##### EXERCISE TEXT
In late July, Barbara Manz Friesth, PhD, RN was appointed as Interim Director of Indiana University’s (IU) Interprofessional Practice and Education Center. Dr. Friesth became a member of the IU community as a doctoral student in the nineties. After receiving her PhD, she continued her career in academia and returned to IU in 2006. As a faculty member of IU’s School of Nursing (IUSON), Dr. Friesth has played a pivotal role in elevating the curriculum with the use of various learning technologies and simulation practices.
In 2006, Dr. Friesth joined the IU School of Nursing as a Clinical Associate Professor and the Director of Learning Resources. The moment she stepped onto the IU campus as a faculty member she began impacting those around her. Dr. Friesth worked closely with the architects and construction team, representing IUSON during the building phase of the Resource Center for Innovation in Clinical Nursing Education (RCICNE) a state-of-the-art learning lab that supports the mission of IUSON. This $2.1 million-dollar project saw the extensive, 10,000-square-feet renovation of the third floor at the IUSON building. As a leader of this project, Dr. Friesth helped transform the space into a learning lab for faculty and students. The lab has a practice area, which contains 10 cubicles that resemble an acute care hospital room. Additionally, it has six physical exam rooms, similar to what you would encounter in a Nurse Practitioner or physician’s office. Lastly, the lab has four simulation rooms. The lab opened in May 2008 and continues to be an essential learning space for nursing students and faculty.
In addition to IUSON’s renovation, Dr. Friesth was involved with the construction of Fairbanks’ 30,000-square-feet simulation center. IUSON, IU School of Medicine, and IU Health were partners in the simulation center’s development and build. Though the size between the two spaces varied, Dr. Friesth’s leadership and insight helped Fairbanks build a robust learning lab that trains and equips health sciences students with the skills they need to be successful clinicians. Ever since the construction, Dr. Friesth has remained involved. Initially, she was a member of the Operations team for five years and then transitioned into an Executive Board member role. Dr. Friesth is one of two members from the original development and build team who actively serves on the Fairbanks Simulation Center Executive Board.
With Dr. Friesth’s expertise in learning technologies, she serves as the Co-Director for the Encouraging Learning, Innovation and Technology Excellence (ELITE) Center at IUSON. Dr. Friesth focuses on creating and developing new technologies for faculty to facilitate distance learning. She wrote a book chapter, “Teaching and Learning at a Distance,” in Diane Billings and Judith Halstead’s, Teaching in Nursing: A Guide for Faculty (Sixth Edition). This book is most selected for the Master’s in Nursing Education curriculum across the country. With Dr. Friesth’s dedication and expertise, she has been involved with two Health Resources and Services Administration (HRSA) grants related to distance education instruction. Additionally, Dr. Friesth works with doctoral students who are interested in this field of distance education, active learning strategies, and simulation as a Dissertation Committee Chair or Member.
##########
##### INFORMATION PROVIDED
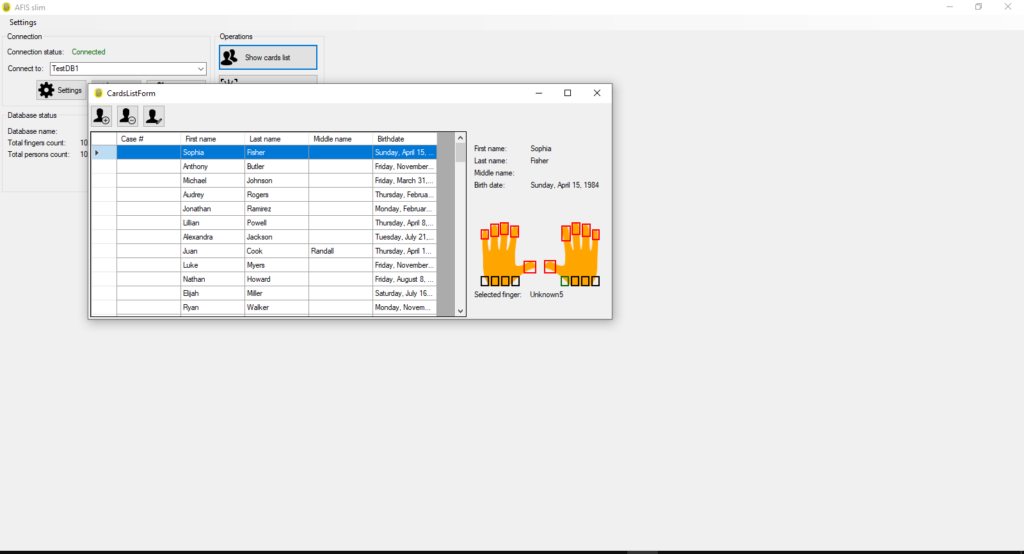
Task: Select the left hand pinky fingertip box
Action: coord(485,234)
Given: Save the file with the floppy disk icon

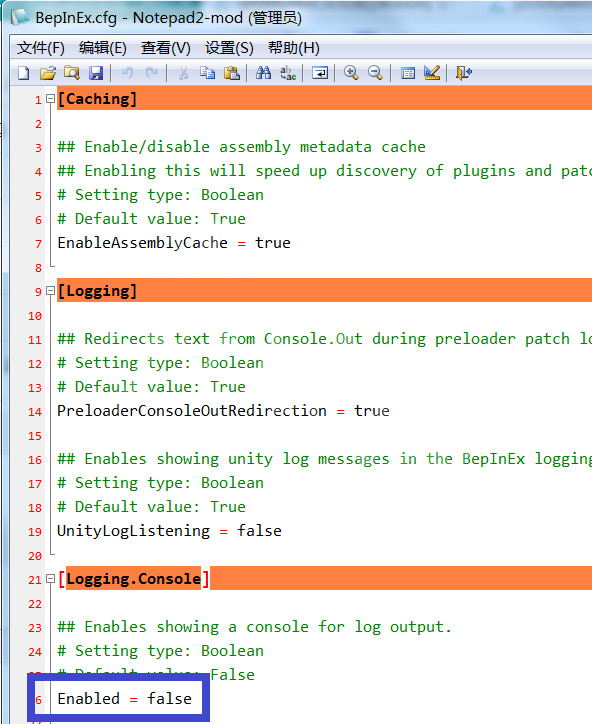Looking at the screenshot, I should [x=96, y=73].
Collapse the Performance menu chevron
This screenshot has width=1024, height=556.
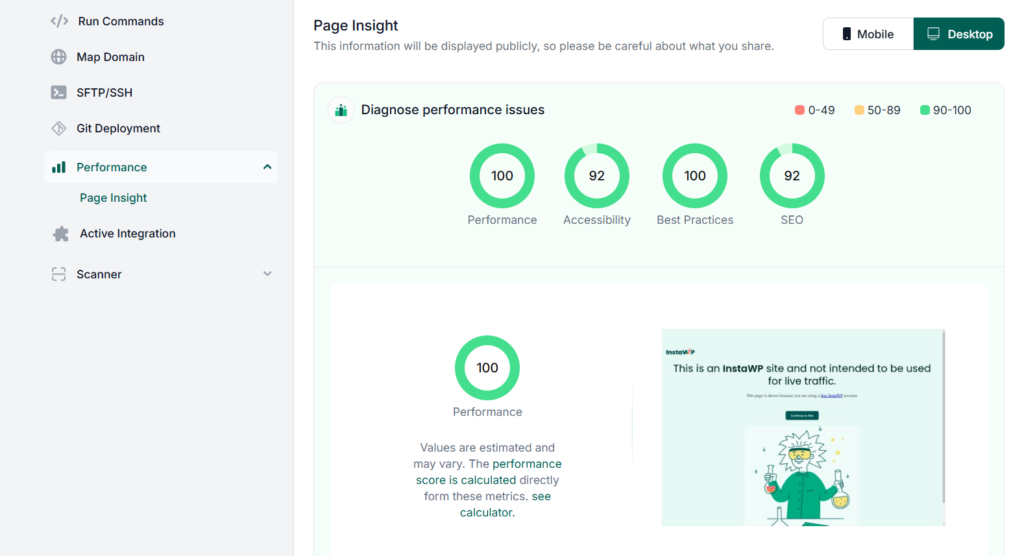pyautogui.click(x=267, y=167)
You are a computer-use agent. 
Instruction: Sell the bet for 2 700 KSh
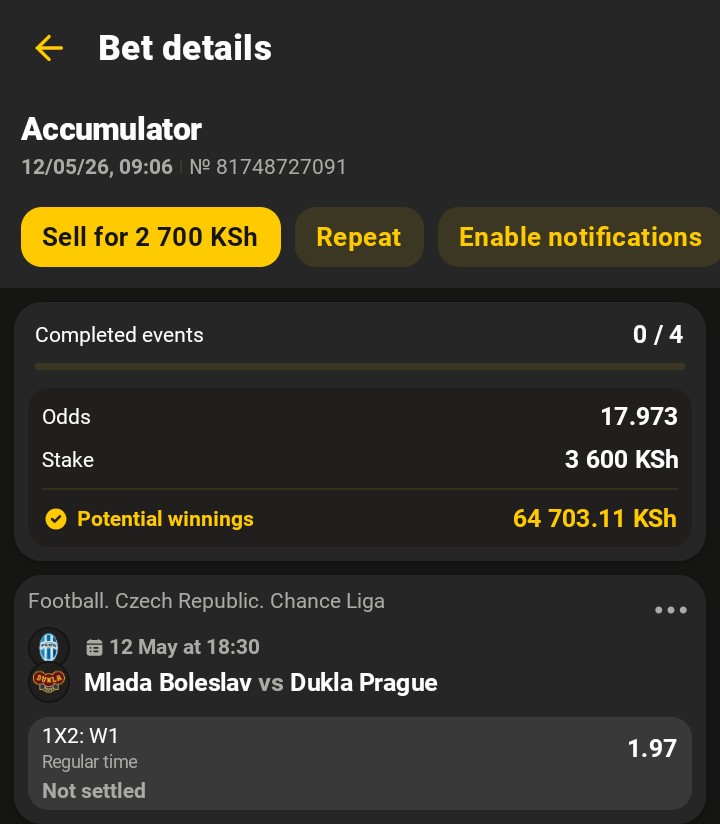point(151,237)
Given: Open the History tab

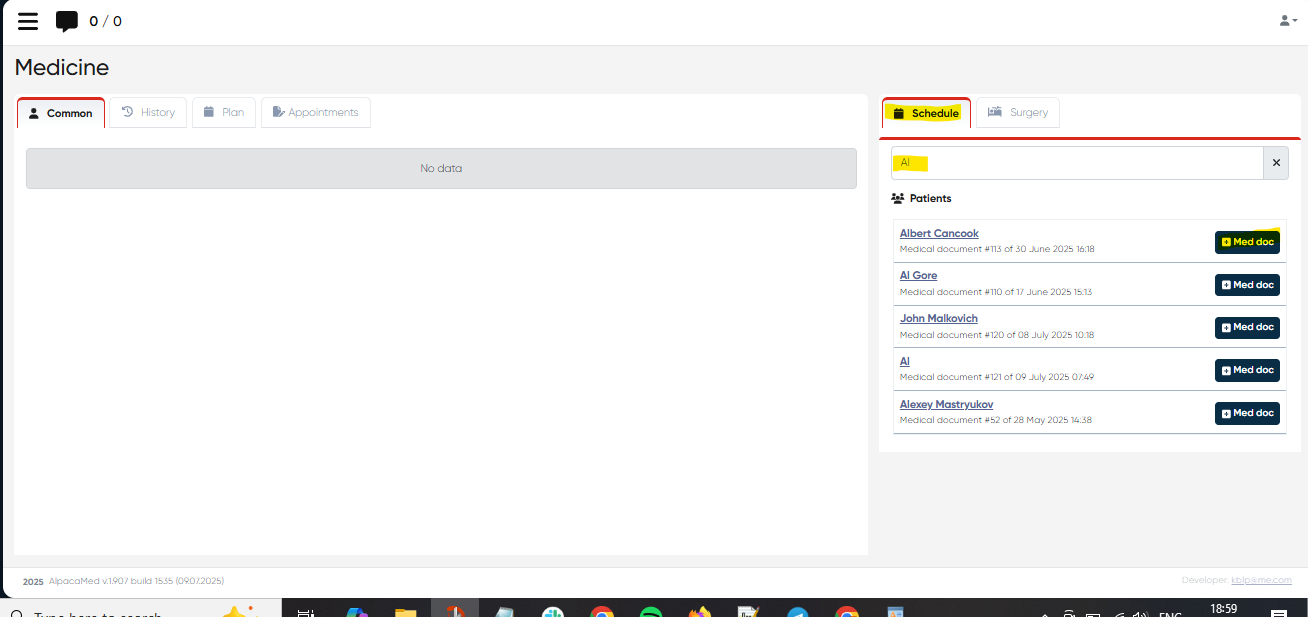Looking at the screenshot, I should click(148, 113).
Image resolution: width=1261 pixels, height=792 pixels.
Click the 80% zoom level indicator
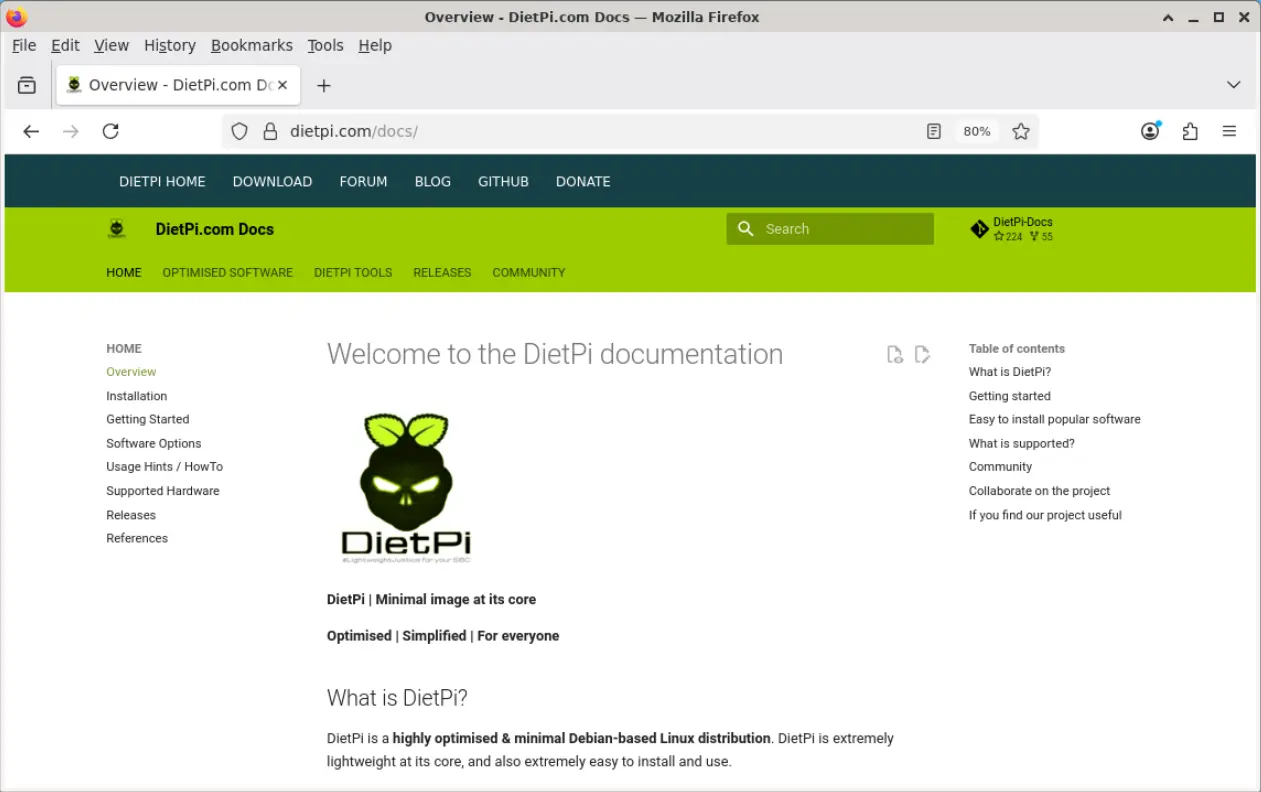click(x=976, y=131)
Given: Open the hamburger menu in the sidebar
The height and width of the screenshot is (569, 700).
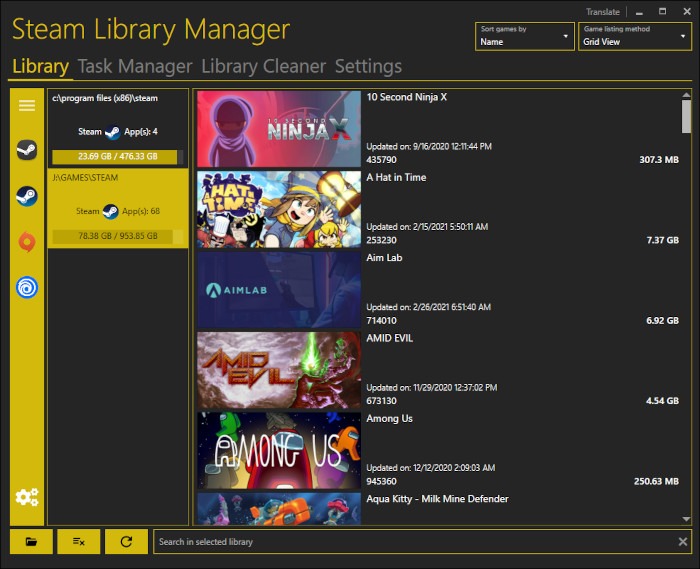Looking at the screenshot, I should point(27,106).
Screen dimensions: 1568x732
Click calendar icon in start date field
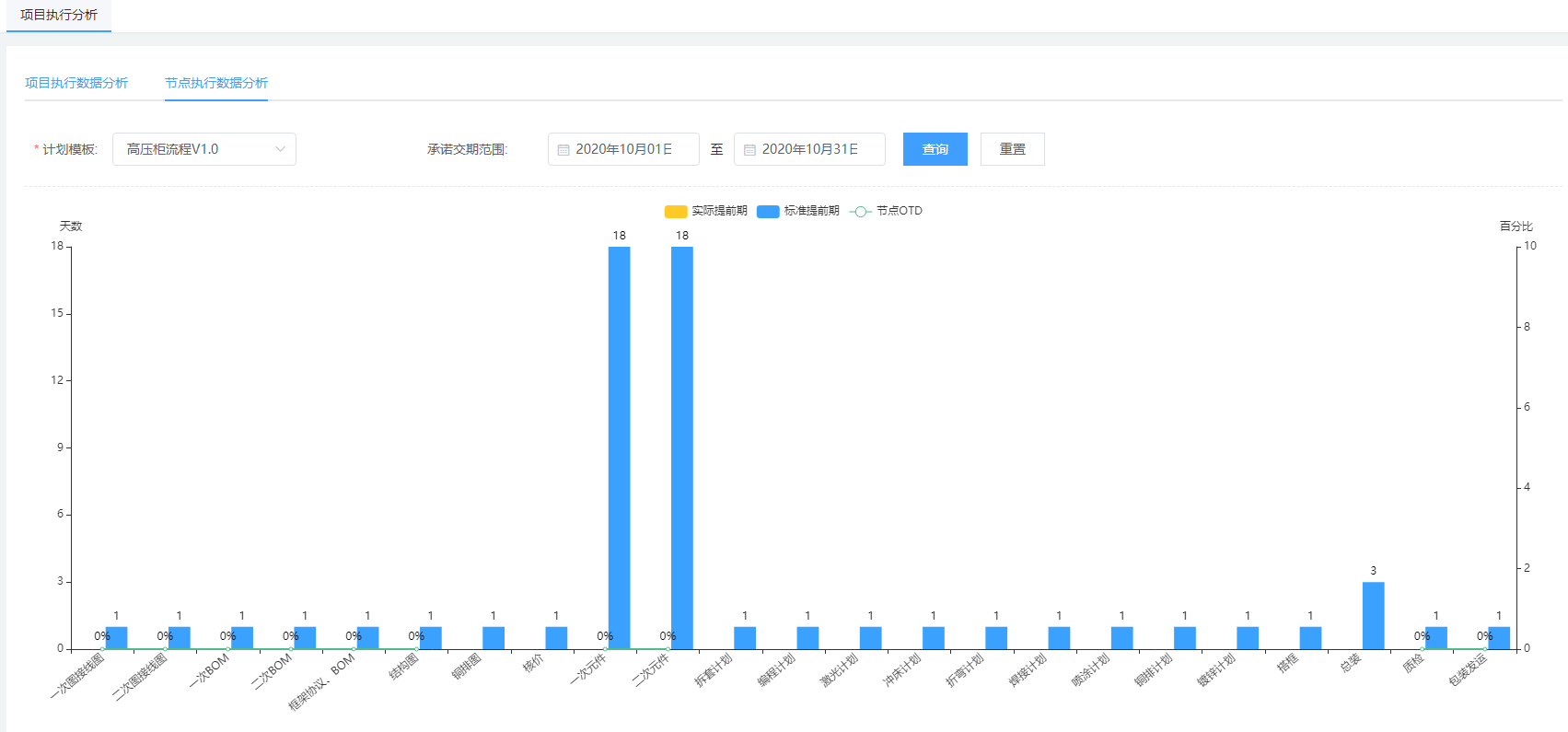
##########
# WHAT YOU NEED TO DO
(a) From the article on Dr. Friesth, reproduce the passage that begins at the words "In addition to" and stops after the words "Center Executive Board.".
(b) According to the article on Dr. Friesth, in what month and year did the Resource Center for Innovation in Clinical Nursing Education open?

# SOLVED TASKS
(a)
In addition to IUSON’s renovation, Dr. Friesth was involved with the construction of Fairbanks’ 30,000-square-feet simulation center. IUSON, IU School of Medicine, and IU Health were partners in the simulation center’s development and build. Though the size between the two spaces varied, Dr. Friesth’s leadership and insight helped Fairbanks build a robust learning lab that trains and equips health sciences students with the skills they need to be successful clinicians. Ever since the construction, Dr. Friesth has remained involved. Initially, she was a member of the Operations team for five years and then transitioned into an Executive Board member role. Dr. Friesth is one of two members from the original development and build team who actively serves on the Fairbanks Simulation Center Executive Board.

(b) May 2008